:: TASK INSTRUCTIONS ::
Reproduce the records word for word, starting with their first line and going on through the line with "Action: click(x=235, y=17)", that line included.

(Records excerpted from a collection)
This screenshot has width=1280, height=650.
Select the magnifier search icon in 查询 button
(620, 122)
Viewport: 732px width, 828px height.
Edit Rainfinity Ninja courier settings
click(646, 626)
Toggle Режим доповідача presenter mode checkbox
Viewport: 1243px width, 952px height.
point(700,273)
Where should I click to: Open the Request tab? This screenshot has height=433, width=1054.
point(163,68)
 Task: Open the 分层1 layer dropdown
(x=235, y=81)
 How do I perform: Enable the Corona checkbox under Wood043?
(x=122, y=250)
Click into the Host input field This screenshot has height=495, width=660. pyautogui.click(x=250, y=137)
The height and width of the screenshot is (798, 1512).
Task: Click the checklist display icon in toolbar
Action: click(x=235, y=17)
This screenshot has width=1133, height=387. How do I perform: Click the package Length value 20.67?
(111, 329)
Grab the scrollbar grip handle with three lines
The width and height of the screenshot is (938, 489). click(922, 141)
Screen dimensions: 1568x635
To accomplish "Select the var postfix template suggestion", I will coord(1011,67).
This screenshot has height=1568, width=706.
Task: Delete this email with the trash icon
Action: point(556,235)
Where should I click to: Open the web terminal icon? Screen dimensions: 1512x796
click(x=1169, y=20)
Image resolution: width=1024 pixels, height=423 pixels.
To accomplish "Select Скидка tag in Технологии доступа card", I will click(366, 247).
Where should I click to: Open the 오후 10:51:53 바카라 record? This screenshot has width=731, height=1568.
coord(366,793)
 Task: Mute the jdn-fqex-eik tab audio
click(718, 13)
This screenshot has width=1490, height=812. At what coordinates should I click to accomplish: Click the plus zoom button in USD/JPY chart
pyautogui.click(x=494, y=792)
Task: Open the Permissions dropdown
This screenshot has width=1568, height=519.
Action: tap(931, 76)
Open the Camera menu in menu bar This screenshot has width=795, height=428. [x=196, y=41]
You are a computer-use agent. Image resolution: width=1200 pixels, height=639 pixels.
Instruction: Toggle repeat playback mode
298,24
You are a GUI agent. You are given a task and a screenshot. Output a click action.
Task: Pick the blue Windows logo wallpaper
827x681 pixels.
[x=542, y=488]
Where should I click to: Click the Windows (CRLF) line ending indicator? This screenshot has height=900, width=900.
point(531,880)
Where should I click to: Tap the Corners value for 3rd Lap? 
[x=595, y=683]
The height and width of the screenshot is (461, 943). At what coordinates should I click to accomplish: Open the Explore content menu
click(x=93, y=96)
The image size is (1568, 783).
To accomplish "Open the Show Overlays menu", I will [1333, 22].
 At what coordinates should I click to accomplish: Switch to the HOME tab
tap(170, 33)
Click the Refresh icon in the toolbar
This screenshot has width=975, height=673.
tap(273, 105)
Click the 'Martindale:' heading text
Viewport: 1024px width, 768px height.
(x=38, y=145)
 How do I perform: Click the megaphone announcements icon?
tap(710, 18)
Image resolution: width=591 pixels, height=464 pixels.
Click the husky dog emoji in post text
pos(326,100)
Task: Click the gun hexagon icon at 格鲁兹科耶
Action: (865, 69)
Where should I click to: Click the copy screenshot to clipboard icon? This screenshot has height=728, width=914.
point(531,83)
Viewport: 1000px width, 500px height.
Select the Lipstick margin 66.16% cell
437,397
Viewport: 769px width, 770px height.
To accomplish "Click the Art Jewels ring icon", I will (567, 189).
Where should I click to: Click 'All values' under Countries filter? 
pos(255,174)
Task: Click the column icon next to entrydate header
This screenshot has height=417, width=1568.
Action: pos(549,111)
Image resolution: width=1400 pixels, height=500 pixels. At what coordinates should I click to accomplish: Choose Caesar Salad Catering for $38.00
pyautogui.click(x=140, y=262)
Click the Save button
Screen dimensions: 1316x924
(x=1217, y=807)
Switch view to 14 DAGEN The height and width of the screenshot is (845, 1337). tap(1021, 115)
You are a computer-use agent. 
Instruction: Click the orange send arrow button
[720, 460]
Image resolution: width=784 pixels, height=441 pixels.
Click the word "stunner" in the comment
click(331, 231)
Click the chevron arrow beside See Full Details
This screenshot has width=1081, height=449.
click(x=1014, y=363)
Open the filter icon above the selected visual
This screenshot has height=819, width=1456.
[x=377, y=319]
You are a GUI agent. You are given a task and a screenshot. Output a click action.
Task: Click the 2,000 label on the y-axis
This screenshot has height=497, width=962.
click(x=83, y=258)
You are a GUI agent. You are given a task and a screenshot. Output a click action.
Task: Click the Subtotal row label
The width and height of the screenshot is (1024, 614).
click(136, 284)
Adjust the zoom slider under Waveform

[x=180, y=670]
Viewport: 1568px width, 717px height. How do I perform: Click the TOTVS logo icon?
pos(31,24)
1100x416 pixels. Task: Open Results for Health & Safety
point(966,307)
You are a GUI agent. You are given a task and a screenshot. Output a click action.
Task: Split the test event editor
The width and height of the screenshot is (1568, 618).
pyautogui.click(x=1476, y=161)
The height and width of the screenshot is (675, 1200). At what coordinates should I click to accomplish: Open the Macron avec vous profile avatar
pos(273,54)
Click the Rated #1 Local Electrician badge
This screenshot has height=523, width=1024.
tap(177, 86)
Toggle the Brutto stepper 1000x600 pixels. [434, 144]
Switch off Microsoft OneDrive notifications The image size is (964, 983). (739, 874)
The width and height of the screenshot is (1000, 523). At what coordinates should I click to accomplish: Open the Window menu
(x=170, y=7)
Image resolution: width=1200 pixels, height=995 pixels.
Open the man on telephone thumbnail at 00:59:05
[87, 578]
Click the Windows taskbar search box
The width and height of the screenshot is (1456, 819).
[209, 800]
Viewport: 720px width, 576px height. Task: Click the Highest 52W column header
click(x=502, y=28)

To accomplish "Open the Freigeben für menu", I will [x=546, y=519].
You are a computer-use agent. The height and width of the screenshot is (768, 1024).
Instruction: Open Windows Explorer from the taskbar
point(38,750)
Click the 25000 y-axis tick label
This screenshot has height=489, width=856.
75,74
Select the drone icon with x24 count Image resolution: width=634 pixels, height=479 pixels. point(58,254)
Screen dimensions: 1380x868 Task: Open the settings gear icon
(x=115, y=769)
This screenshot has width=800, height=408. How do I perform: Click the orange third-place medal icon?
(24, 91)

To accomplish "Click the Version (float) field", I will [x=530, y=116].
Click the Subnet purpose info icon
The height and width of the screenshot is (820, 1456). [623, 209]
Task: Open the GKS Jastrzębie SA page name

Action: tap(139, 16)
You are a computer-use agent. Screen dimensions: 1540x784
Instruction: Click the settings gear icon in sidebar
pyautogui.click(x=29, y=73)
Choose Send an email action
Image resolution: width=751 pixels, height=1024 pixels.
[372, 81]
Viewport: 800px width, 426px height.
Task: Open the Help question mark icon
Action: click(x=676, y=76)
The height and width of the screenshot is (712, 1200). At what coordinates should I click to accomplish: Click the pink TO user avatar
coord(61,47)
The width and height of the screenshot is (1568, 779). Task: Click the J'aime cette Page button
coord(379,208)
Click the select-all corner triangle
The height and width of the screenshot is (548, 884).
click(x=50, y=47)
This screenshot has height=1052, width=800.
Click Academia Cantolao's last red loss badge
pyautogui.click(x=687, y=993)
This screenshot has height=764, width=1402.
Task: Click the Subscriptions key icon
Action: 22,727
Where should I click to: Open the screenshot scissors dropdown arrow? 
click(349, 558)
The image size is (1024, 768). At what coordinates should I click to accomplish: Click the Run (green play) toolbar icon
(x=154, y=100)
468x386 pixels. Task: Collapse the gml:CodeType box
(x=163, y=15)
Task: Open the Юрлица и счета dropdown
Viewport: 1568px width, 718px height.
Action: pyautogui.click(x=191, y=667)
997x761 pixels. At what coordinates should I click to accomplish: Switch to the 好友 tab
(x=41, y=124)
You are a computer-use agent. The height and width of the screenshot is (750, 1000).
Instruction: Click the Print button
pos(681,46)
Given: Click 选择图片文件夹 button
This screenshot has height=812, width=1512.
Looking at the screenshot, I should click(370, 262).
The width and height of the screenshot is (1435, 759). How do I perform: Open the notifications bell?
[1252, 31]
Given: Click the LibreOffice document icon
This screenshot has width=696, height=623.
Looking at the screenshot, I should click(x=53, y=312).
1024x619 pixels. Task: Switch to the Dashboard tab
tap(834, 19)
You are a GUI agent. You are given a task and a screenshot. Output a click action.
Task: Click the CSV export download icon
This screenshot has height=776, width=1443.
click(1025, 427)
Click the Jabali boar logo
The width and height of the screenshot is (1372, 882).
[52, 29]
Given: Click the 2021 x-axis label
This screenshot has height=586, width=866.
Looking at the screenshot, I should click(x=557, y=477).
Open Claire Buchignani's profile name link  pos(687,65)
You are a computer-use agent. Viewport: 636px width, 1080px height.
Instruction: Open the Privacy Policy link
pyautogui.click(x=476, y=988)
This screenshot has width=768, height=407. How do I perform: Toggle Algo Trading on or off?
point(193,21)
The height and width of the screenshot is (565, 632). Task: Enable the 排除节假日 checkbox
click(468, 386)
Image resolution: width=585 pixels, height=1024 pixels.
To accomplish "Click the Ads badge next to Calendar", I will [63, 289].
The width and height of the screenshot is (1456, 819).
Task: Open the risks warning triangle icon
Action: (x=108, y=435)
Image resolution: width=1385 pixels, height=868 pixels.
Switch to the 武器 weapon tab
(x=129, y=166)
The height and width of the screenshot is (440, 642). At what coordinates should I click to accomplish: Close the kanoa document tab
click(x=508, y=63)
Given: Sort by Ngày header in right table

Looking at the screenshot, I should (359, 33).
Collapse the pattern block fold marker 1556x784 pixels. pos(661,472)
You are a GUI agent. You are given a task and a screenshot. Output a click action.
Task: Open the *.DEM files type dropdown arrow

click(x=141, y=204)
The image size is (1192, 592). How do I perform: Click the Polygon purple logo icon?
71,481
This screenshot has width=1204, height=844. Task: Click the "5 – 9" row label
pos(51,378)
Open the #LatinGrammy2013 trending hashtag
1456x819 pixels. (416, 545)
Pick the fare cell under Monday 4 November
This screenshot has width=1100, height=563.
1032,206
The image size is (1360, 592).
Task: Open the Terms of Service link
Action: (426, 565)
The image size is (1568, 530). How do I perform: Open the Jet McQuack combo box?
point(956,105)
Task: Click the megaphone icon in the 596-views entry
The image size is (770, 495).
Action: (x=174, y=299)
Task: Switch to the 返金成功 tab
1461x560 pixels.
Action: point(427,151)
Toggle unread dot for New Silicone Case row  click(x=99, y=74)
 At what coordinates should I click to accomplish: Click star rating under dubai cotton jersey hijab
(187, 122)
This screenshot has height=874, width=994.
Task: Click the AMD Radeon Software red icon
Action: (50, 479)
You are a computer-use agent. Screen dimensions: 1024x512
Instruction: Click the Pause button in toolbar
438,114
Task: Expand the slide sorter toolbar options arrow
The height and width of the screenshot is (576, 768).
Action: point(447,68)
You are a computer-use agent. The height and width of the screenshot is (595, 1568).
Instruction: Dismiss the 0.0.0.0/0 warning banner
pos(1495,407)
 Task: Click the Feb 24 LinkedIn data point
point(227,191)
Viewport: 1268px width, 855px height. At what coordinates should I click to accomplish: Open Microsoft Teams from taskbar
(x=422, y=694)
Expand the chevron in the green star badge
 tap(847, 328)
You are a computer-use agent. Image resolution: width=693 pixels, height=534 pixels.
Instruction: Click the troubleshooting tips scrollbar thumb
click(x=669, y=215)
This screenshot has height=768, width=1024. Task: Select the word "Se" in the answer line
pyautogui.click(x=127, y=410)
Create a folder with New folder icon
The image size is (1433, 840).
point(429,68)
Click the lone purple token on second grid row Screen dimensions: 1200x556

:: SOLUTION FOR THIS PROBLEM ::
This screenshot has width=1280, height=650.
Select the magnifier search icon in 查询 button
(620, 122)
Viewport: 732px width, 828px height.
Edit Rainfinity Ninja courier settings
click(646, 626)
Toggle Режим доповідача presenter mode checkbox
Viewport: 1243px width, 952px height.
point(700,273)
Where should I click to: Open the Request tab? This screenshot has height=433, width=1054.
point(163,68)
 Task: Open the 分层1 layer dropdown
(x=235, y=81)
 How do I perform: Enable the Corona checkbox under Wood043?
(x=122, y=250)
Click into the Host input field This screenshot has height=495, width=660. pyautogui.click(x=250, y=137)
The height and width of the screenshot is (798, 1512).
Task: Click the checklist display icon in toolbar
Action: click(x=235, y=17)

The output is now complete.